I think it is absolutely inevitable (and these two issues are intertwined, actually the same issue).
I believe that when this occurs, at most, 20% of the pastors and congregations of the LCMS will leave the synod and form one or more new synodical associations. Some conservatives who remain in the LCMS will grouse about it, but they will try to fight within the synod rather than leave. They may try some form of “a state of confession” – but the tide of time and culture will wash over them fairly quickly, and the leadership of the synod will eventually deal harshly with them.
I believe within the lifetime of my son, there will be openly gay pastors and district presidents. There will be a lady president of one of our seminaries. I firmly believe this. She may well defend the Genesis account of creation and reject the higher critical method of biblical hermeneutics, and will thus be considered a “conservative” and may even see opposition from the more liberal element within the LCMS.
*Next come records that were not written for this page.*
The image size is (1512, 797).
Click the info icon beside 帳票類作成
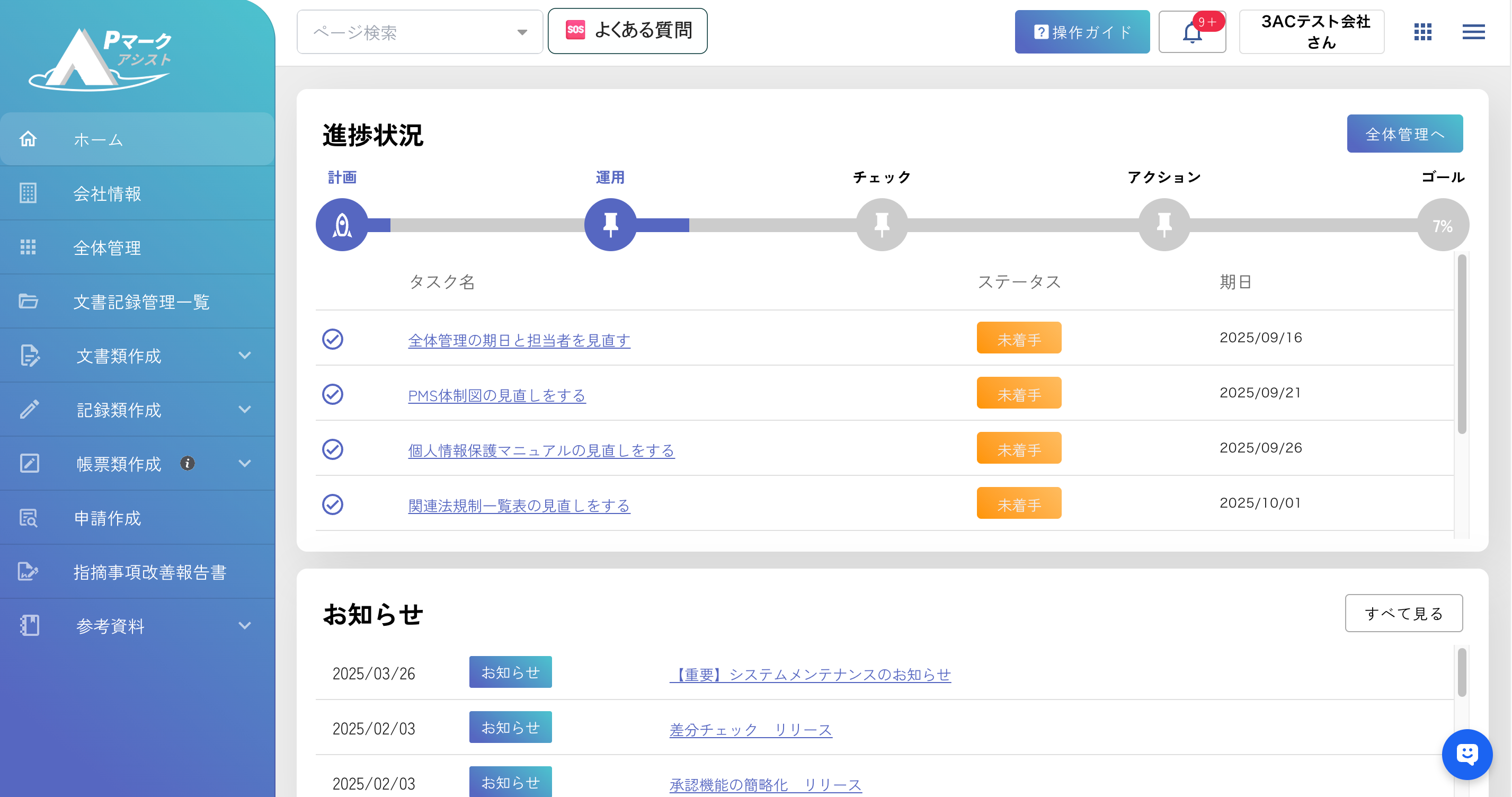pyautogui.click(x=187, y=463)
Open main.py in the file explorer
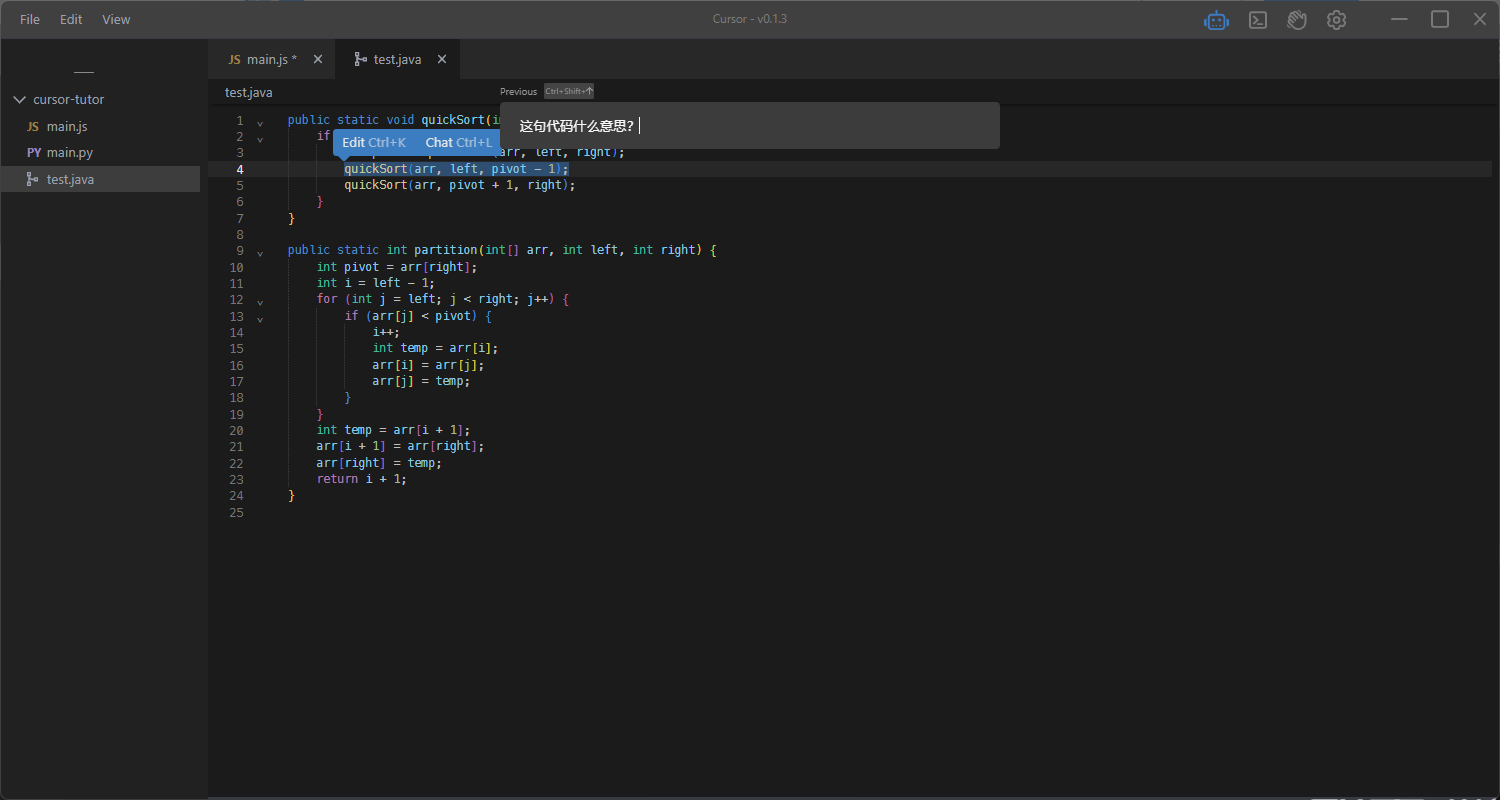This screenshot has height=800, width=1500. 69,153
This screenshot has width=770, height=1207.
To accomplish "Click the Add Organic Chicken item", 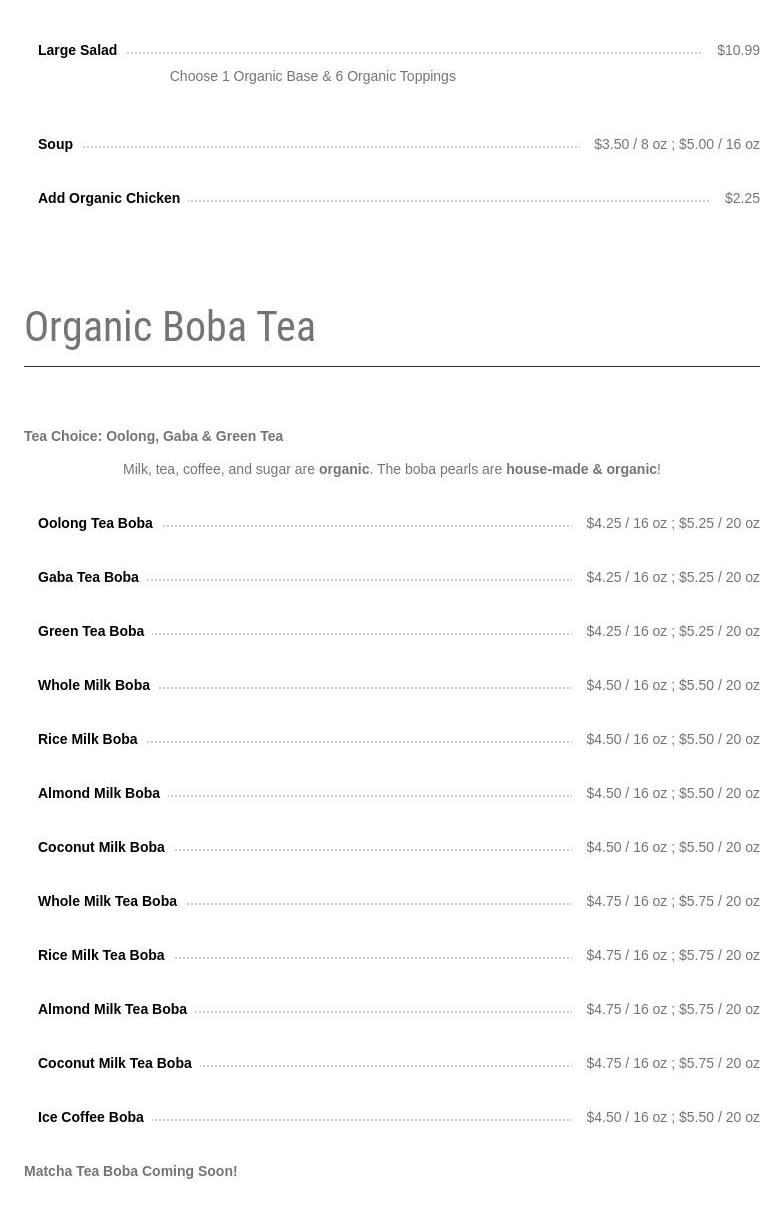I will (x=109, y=198).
This path (like the one that has now seen the Boy Scouts accept homosexuality within their ranks) is the result of a “normalization” that comes with something that was once unthinkable simply becoming commonplace through the passage of time and by routine exposure. This process of normalization is undeniable and over time drives what is acceptable in our secular and ecclesiastical cultures. A simple comparison of television programming over the past few decades illustrates this point. You may like it or not like it, but that is the trajectory we are on.
I also believe we will eventually see churches that “discriminate” based on “gender” (whether in ordination, employment, or marriage rites) will lose their tax exempt status from the IRS – especially if the Roman Catholic Church were to capitulate on these issues. Right now, the sheer size and power of the Roman Catholic Church would make such a move difficult – and even now, we see the Roman Catholic Church beginning to be challenged by the state and pressured to conform to secular standards.
And in accordance with Luther’s explanation to the 8th commandment, I believe this to be the unintended consequence of very well-meaning people.